EXERCISE DATA —

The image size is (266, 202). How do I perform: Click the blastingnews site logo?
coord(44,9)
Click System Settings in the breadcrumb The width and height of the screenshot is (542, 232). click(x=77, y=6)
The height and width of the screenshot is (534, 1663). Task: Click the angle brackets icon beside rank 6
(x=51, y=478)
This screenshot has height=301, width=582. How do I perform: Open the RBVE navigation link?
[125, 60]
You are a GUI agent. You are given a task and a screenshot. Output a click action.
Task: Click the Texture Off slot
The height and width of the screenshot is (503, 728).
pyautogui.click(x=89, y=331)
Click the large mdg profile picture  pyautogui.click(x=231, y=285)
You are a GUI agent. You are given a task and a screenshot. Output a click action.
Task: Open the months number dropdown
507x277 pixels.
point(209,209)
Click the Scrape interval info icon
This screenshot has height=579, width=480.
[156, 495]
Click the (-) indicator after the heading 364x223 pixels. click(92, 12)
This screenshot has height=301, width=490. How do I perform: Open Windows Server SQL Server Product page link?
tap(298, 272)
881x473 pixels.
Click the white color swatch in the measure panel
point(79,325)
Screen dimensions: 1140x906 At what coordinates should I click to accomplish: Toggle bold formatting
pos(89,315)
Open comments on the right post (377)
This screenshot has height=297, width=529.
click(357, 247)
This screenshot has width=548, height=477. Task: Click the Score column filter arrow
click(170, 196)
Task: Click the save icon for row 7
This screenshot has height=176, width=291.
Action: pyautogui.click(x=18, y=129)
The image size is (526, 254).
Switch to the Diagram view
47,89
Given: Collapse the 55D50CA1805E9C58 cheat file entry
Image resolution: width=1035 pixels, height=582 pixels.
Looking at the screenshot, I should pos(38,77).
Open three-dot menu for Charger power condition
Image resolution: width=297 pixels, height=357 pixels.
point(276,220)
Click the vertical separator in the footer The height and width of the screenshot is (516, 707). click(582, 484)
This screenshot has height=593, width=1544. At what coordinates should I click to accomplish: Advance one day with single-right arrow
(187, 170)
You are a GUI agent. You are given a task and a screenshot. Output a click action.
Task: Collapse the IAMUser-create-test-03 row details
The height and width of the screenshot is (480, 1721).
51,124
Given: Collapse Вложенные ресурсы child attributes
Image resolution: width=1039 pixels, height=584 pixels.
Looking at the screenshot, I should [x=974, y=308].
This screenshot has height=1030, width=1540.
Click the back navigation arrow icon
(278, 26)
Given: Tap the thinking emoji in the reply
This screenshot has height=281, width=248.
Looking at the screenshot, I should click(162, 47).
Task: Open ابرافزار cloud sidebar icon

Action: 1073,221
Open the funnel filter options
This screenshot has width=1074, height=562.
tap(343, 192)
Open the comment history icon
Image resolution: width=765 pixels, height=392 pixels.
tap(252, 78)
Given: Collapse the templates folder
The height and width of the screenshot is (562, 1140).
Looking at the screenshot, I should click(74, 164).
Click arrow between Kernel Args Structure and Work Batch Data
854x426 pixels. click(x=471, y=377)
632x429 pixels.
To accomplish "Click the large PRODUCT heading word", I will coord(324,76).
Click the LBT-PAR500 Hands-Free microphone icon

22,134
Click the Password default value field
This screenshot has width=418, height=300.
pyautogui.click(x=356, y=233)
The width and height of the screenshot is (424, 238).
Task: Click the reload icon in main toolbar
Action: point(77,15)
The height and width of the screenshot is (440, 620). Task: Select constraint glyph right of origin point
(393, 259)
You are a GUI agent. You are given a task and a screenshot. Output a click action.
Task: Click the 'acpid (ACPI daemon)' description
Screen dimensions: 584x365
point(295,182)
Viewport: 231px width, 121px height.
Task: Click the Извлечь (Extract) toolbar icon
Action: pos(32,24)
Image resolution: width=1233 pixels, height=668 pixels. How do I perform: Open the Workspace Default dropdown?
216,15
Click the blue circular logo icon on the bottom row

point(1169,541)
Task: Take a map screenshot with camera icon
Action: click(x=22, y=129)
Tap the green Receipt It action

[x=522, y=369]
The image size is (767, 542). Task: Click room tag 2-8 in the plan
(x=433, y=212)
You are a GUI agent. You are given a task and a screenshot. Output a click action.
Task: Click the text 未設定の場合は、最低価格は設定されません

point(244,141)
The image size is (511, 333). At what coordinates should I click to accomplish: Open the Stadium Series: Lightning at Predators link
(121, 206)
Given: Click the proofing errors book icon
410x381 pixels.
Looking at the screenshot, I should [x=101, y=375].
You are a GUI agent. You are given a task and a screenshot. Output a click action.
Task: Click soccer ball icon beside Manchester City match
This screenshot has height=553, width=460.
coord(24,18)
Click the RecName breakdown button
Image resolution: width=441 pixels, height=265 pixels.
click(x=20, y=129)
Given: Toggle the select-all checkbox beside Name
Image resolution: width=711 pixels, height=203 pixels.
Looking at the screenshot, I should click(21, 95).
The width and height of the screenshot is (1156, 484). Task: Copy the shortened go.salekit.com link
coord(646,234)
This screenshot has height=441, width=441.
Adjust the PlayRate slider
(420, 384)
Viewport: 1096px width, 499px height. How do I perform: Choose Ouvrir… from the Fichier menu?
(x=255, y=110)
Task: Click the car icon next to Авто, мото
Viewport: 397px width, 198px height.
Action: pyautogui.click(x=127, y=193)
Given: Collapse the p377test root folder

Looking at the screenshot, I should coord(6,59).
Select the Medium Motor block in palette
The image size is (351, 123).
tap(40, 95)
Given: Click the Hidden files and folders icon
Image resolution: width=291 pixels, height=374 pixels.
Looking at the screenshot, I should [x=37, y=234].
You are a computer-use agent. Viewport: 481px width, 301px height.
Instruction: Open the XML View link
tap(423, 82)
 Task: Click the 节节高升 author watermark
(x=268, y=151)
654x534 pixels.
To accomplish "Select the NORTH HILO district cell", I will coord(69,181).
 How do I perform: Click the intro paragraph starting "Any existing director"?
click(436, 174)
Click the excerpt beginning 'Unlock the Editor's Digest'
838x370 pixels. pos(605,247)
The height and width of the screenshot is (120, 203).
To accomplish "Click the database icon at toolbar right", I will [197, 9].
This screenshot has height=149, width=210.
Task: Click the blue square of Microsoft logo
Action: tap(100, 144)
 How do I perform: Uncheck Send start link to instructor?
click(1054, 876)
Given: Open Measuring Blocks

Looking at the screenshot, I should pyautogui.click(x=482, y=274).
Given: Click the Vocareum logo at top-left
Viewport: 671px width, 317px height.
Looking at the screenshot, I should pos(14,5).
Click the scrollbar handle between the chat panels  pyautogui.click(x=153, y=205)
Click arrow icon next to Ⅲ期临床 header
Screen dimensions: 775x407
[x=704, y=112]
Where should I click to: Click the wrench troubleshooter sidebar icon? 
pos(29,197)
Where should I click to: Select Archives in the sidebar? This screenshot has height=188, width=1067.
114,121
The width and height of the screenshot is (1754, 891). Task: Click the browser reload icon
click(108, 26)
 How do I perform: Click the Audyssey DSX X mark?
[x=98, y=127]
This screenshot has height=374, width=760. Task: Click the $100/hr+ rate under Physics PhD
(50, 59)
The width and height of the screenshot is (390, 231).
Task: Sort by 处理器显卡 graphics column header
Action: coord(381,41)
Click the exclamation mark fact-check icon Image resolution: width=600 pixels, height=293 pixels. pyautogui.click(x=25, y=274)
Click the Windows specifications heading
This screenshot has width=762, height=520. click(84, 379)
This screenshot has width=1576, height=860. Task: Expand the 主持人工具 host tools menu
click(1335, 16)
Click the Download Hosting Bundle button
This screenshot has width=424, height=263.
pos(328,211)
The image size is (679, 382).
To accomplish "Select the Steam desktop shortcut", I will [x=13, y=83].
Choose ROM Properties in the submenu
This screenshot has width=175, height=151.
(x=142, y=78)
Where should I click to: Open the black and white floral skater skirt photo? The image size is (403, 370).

WORK TASK — Reproduce the full block of data exactly, omitting nothing.

ANSWER FOR THE TASK —
The image size is (266, 202). How do I perform: Click the blastingnews site logo?
coord(44,9)
Click System Settings in the breadcrumb The width and height of the screenshot is (542, 232). click(x=77, y=6)
The height and width of the screenshot is (534, 1663). Task: Click the angle brackets icon beside rank 6
(x=51, y=478)
This screenshot has height=301, width=582. How do I perform: Open the RBVE navigation link?
[125, 60]
You are a GUI agent. You are given a task and a screenshot. Output a click action.
Task: Click the Texture Off slot
The height and width of the screenshot is (503, 728).
pyautogui.click(x=89, y=331)
Click the large mdg profile picture  pyautogui.click(x=231, y=285)
You are a GUI agent. You are given a task and a screenshot. Output a click action.
Task: Open the months number dropdown
507x277 pixels.
point(209,209)
Click the Scrape interval info icon
This screenshot has height=579, width=480.
[156, 495]
Click the (-) indicator after the heading 364x223 pixels. click(92, 12)
This screenshot has height=301, width=490. How do I perform: Open Windows Server SQL Server Product page link?
tap(298, 272)
881x473 pixels.
Click the white color swatch in the measure panel
point(79,325)
Screen dimensions: 1140x906 At what coordinates should I click to accomplish: Toggle bold formatting
pos(89,315)
Open comments on the right post (377)
This screenshot has height=297, width=529.
click(357, 247)
This screenshot has width=548, height=477. Task: Click the Score column filter arrow
click(170, 196)
Task: Click the save icon for row 7
This screenshot has height=176, width=291.
Action: pyautogui.click(x=18, y=129)
The image size is (526, 254).
Switch to the Diagram view
47,89
Given: Collapse the 55D50CA1805E9C58 cheat file entry
Image resolution: width=1035 pixels, height=582 pixels.
Looking at the screenshot, I should pos(38,77).
Open three-dot menu for Charger power condition
Image resolution: width=297 pixels, height=357 pixels.
point(276,220)
Click the vertical separator in the footer The height and width of the screenshot is (516, 707). click(582, 484)
This screenshot has height=593, width=1544. At what coordinates should I click to accomplish: Advance one day with single-right arrow
(187, 170)
You are a GUI agent. You are given a task and a screenshot. Output a click action.
Task: Collapse the IAMUser-create-test-03 row details
The height and width of the screenshot is (480, 1721).
51,124
Given: Collapse Вложенные ресурсы child attributes
Image resolution: width=1039 pixels, height=584 pixels.
Looking at the screenshot, I should [x=974, y=308].
This screenshot has height=1030, width=1540.
Click the back navigation arrow icon
(278, 26)
Given: Tap the thinking emoji in the reply
This screenshot has height=281, width=248.
Looking at the screenshot, I should click(162, 47).
Task: Open ابرافزار cloud sidebar icon

Action: 1073,221
Open the funnel filter options
This screenshot has width=1074, height=562.
tap(343, 192)
Open the comment history icon
Image resolution: width=765 pixels, height=392 pixels.
tap(252, 78)
Given: Collapse the templates folder
The height and width of the screenshot is (562, 1140).
Looking at the screenshot, I should click(74, 164).
Click arrow between Kernel Args Structure and Work Batch Data
854x426 pixels. click(x=471, y=377)
632x429 pixels.
To accomplish "Click the large PRODUCT heading word", I will coord(324,76).
Click the LBT-PAR500 Hands-Free microphone icon

22,134
Click the Password default value field
This screenshot has width=418, height=300.
pyautogui.click(x=356, y=233)
The width and height of the screenshot is (424, 238).
Task: Click the reload icon in main toolbar
Action: point(77,15)
The height and width of the screenshot is (440, 620). Task: Select constraint glyph right of origin point
(393, 259)
You are a GUI agent. You are given a task and a screenshot. Output a click action.
Task: Click the 'acpid (ACPI daemon)' description
Screen dimensions: 584x365
point(295,182)
Viewport: 231px width, 121px height.
Task: Click the Извлечь (Extract) toolbar icon
Action: pos(32,24)
Image resolution: width=1233 pixels, height=668 pixels. How do I perform: Open the Workspace Default dropdown?
216,15
Click the blue circular logo icon on the bottom row

point(1169,541)
Task: Take a map screenshot with camera icon
Action: click(x=22, y=129)
Tap the green Receipt It action

[x=522, y=369]
The image size is (767, 542). Task: Click room tag 2-8 in the plan
(x=433, y=212)
You are a GUI agent. You are given a task and a screenshot. Output a click action.
Task: Click the text 未設定の場合は、最低価格は設定されません

point(244,141)
The image size is (511, 333). At what coordinates should I click to accomplish: Open the Stadium Series: Lightning at Predators link
(121, 206)
Given: Click the proofing errors book icon
410x381 pixels.
Looking at the screenshot, I should [x=101, y=375].
You are a GUI agent. You are given a task and a screenshot. Output a click action.
Task: Click soccer ball icon beside Manchester City match
This screenshot has height=553, width=460.
coord(24,18)
Click the RecName breakdown button
Image resolution: width=441 pixels, height=265 pixels.
click(x=20, y=129)
Given: Toggle the select-all checkbox beside Name
Image resolution: width=711 pixels, height=203 pixels.
Looking at the screenshot, I should click(21, 95).
The width and height of the screenshot is (1156, 484). Task: Copy the shortened go.salekit.com link
coord(646,234)
This screenshot has height=441, width=441.
Adjust the PlayRate slider
(420, 384)
Viewport: 1096px width, 499px height. How do I perform: Choose Ouvrir… from the Fichier menu?
(x=255, y=110)
Task: Click the car icon next to Авто, мото
Viewport: 397px width, 198px height.
Action: pyautogui.click(x=127, y=193)
Given: Collapse the p377test root folder

Looking at the screenshot, I should coord(6,59).
Select the Medium Motor block in palette
The image size is (351, 123).
tap(40, 95)
Given: Click the Hidden files and folders icon
Image resolution: width=291 pixels, height=374 pixels.
Looking at the screenshot, I should [x=37, y=234].
You are a computer-use agent. Viewport: 481px width, 301px height.
Instruction: Open the XML View link
tap(423, 82)
 Task: Click the 节节高升 author watermark
(x=268, y=151)
654x534 pixels.
To accomplish "Select the NORTH HILO district cell", I will coord(69,181).
 How do I perform: Click the intro paragraph starting "Any existing director"?
click(436, 174)
Click the excerpt beginning 'Unlock the Editor's Digest'
838x370 pixels. pos(605,247)
The height and width of the screenshot is (120, 203).
To accomplish "Click the database icon at toolbar right", I will [197, 9].
This screenshot has height=149, width=210.
Task: Click the blue square of Microsoft logo
Action: tap(100, 144)
 How do I perform: Uncheck Send start link to instructor?
click(1054, 876)
Given: Open Measuring Blocks

Looking at the screenshot, I should pyautogui.click(x=482, y=274).
Given: Click the Vocareum logo at top-left
Viewport: 671px width, 317px height.
Looking at the screenshot, I should pos(14,5).
Click the scrollbar handle between the chat panels  pyautogui.click(x=153, y=205)
Click arrow icon next to Ⅲ期临床 header
Screen dimensions: 775x407
[x=704, y=112]
Where should I click to: Click the wrench troubleshooter sidebar icon? 
pos(29,197)
Where should I click to: Select Archives in the sidebar? This screenshot has height=188, width=1067.
114,121
The width and height of the screenshot is (1754, 891). Task: Click the browser reload icon
click(108, 26)
 How do I perform: Click the Audyssey DSX X mark?
[x=98, y=127]
This screenshot has height=374, width=760. Task: Click the $100/hr+ rate under Physics PhD
(50, 59)
The width and height of the screenshot is (390, 231).
Task: Sort by 处理器显卡 graphics column header
Action: coord(381,41)
Click the exclamation mark fact-check icon Image resolution: width=600 pixels, height=293 pixels. pyautogui.click(x=25, y=274)
Click the Windows specifications heading
This screenshot has width=762, height=520. click(84, 379)
This screenshot has width=1576, height=860. Task: Expand the 主持人工具 host tools menu
click(1335, 16)
Click the Download Hosting Bundle button
This screenshot has width=424, height=263.
pos(328,211)
The image size is (679, 382).
To accomplish "Select the Steam desktop shortcut", I will [x=13, y=83].
Choose ROM Properties in the submenu
This screenshot has width=175, height=151.
(x=142, y=78)
Where should I click to: Open the black and white floral skater skirt photo? The image size is (403, 370).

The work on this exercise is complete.